(Extracted entries begins)

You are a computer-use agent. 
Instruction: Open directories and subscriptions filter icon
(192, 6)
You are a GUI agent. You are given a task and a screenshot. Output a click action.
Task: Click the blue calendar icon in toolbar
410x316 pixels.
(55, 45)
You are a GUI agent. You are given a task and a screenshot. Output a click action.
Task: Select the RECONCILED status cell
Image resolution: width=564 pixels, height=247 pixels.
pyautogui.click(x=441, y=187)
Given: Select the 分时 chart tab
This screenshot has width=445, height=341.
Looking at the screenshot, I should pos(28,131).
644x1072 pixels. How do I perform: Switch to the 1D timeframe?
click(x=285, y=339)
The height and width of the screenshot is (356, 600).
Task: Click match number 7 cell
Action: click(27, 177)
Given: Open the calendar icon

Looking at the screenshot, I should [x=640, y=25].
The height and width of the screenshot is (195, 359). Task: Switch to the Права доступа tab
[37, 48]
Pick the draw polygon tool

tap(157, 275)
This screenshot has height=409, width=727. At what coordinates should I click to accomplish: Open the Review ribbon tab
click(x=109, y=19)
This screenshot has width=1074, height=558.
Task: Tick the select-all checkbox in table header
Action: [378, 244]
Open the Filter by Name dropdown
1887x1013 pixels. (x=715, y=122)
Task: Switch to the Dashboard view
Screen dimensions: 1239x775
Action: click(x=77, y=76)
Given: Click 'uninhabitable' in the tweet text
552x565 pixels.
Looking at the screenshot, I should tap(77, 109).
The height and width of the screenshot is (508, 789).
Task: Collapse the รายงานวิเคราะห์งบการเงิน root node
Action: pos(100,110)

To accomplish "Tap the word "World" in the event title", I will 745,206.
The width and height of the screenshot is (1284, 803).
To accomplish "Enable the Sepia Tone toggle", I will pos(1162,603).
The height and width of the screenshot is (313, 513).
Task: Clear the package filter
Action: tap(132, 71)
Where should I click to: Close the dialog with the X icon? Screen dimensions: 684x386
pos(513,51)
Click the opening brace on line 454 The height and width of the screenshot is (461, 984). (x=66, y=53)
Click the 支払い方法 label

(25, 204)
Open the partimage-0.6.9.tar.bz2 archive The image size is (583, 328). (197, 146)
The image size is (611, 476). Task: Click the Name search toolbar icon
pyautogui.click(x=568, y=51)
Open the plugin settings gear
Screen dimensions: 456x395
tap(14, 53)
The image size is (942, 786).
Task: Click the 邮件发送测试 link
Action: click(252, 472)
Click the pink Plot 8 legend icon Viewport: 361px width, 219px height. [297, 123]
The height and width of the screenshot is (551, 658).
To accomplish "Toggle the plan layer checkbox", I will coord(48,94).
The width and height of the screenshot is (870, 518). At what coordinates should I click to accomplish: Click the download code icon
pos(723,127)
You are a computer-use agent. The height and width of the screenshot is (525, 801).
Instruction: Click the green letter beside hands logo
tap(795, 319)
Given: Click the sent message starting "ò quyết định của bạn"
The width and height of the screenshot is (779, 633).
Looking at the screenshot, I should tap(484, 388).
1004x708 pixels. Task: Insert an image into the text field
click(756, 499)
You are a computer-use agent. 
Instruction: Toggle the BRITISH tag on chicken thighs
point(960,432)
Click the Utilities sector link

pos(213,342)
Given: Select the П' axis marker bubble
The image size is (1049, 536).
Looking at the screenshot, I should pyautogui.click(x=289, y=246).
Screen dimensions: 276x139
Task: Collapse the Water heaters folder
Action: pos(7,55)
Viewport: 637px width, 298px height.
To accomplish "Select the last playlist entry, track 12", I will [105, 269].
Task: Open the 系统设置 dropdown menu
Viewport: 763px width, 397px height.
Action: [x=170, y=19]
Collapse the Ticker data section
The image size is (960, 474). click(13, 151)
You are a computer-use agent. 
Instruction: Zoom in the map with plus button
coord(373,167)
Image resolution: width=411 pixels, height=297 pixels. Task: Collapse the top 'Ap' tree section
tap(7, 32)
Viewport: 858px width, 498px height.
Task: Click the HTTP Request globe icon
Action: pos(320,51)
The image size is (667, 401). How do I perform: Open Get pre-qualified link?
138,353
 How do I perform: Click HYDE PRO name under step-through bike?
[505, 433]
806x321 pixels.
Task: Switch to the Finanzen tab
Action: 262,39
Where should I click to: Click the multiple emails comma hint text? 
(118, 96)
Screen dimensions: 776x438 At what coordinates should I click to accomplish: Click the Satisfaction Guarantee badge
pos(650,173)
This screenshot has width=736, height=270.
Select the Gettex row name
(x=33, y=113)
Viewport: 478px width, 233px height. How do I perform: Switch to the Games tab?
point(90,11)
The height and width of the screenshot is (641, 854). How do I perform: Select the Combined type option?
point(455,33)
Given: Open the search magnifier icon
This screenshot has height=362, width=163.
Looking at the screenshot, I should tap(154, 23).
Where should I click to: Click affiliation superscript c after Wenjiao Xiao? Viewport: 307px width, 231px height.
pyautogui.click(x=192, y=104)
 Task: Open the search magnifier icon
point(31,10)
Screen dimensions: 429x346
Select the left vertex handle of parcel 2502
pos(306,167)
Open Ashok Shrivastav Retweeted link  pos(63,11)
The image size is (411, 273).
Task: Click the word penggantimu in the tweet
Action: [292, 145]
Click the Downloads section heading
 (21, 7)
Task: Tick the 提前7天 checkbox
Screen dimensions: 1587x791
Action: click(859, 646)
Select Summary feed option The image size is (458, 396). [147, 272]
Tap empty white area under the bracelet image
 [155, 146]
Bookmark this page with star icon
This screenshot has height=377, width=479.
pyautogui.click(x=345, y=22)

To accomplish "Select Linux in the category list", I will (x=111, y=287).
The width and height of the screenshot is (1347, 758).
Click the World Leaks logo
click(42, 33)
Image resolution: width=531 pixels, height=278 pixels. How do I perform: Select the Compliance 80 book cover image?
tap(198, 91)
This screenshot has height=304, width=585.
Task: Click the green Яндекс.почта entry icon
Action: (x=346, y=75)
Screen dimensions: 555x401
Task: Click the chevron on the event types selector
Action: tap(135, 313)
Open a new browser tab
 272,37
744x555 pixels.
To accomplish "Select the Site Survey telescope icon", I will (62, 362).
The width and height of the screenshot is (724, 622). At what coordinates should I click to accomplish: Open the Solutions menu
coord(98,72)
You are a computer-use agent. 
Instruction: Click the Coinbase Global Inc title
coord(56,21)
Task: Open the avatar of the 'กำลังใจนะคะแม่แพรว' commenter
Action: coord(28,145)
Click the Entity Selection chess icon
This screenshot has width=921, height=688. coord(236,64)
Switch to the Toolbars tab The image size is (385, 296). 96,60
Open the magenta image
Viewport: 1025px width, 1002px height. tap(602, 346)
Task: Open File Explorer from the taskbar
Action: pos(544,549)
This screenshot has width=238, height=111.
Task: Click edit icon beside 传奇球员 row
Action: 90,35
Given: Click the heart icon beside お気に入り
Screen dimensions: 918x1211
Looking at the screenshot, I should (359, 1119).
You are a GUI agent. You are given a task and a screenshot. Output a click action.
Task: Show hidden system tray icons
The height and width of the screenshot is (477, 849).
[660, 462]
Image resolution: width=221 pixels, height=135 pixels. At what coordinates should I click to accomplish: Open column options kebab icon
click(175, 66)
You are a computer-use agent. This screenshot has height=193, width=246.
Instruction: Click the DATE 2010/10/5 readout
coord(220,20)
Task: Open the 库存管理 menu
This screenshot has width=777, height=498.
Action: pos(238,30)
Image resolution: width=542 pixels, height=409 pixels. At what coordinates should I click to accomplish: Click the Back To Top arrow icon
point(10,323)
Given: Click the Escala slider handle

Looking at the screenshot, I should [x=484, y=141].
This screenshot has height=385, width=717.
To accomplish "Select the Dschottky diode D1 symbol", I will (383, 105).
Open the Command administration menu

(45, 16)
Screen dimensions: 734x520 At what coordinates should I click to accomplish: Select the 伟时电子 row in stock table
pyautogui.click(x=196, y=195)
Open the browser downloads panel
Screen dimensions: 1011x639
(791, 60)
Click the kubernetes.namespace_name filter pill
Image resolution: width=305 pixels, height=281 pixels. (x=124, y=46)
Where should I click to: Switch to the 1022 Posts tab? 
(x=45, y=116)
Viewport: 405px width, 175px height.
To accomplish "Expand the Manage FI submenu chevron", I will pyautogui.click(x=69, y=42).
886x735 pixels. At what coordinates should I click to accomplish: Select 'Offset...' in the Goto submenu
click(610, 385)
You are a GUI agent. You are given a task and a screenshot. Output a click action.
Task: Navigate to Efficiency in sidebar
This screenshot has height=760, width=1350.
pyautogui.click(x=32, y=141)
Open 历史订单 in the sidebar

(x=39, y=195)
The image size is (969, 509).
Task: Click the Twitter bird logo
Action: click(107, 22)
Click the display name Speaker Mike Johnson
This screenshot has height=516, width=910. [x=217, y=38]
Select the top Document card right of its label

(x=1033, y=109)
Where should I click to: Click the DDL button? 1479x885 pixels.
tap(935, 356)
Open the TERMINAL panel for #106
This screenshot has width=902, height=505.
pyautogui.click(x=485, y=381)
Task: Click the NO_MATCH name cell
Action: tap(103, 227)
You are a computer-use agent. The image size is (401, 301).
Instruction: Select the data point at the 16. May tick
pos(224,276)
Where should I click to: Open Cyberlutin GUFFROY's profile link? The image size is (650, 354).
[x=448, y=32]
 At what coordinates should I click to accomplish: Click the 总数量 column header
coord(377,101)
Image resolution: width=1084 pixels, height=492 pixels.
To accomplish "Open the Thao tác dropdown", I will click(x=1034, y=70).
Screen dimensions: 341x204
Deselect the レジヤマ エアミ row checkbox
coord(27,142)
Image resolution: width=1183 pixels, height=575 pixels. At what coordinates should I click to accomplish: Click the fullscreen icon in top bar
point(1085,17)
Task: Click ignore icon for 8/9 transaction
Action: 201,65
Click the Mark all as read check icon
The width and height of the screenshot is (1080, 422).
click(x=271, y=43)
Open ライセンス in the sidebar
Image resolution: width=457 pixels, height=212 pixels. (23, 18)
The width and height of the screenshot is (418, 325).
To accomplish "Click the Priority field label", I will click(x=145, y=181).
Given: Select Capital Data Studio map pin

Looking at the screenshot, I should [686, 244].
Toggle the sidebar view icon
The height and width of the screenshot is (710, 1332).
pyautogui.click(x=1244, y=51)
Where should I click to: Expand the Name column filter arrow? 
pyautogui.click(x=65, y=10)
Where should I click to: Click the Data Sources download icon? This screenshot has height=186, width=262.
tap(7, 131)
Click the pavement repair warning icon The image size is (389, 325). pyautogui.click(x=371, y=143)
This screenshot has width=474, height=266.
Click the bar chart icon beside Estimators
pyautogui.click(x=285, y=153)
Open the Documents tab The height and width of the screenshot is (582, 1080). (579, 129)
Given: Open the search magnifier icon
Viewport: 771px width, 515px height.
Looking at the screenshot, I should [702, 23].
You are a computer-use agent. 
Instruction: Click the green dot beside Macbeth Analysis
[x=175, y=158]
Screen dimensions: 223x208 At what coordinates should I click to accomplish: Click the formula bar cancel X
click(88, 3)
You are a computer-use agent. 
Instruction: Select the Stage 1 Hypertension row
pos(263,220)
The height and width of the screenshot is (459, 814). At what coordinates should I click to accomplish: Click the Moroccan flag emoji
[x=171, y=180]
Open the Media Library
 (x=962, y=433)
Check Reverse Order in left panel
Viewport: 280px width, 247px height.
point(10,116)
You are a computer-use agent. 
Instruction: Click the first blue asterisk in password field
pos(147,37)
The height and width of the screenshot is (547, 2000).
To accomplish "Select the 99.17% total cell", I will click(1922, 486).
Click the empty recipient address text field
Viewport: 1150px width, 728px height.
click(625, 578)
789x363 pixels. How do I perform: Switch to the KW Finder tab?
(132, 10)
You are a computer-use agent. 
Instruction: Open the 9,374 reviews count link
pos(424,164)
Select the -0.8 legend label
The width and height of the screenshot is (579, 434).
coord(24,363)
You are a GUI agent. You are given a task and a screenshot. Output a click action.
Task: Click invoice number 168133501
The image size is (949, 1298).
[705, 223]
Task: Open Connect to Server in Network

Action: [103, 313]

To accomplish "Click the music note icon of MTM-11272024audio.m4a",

(Extracted entries ends)

What you are asked to do:
Please give an exact copy of the lines above, beginning with the line containing "Viewport: 771px width, 515px height." and running through the line containing "The height and width of the screenshot is (547, 2000).", and of no other lines.

Reply:
Viewport: 771px width, 515px height.
Looking at the screenshot, I should [702, 23].
You are a computer-use agent. 
Instruction: Click the green dot beside Macbeth Analysis
[x=175, y=158]
Screen dimensions: 223x208 At what coordinates should I click to accomplish: Click the formula bar cancel X
click(88, 3)
You are a computer-use agent. 
Instruction: Select the Stage 1 Hypertension row
pos(263,220)
The height and width of the screenshot is (459, 814). At what coordinates should I click to accomplish: Click the Moroccan flag emoji
[x=171, y=180]
Open the Media Library
 (x=962, y=433)
Check Reverse Order in left panel
Viewport: 280px width, 247px height.
point(10,116)
You are a computer-use agent. 
Instruction: Click the first blue asterisk in password field
pos(147,37)
The height and width of the screenshot is (547, 2000).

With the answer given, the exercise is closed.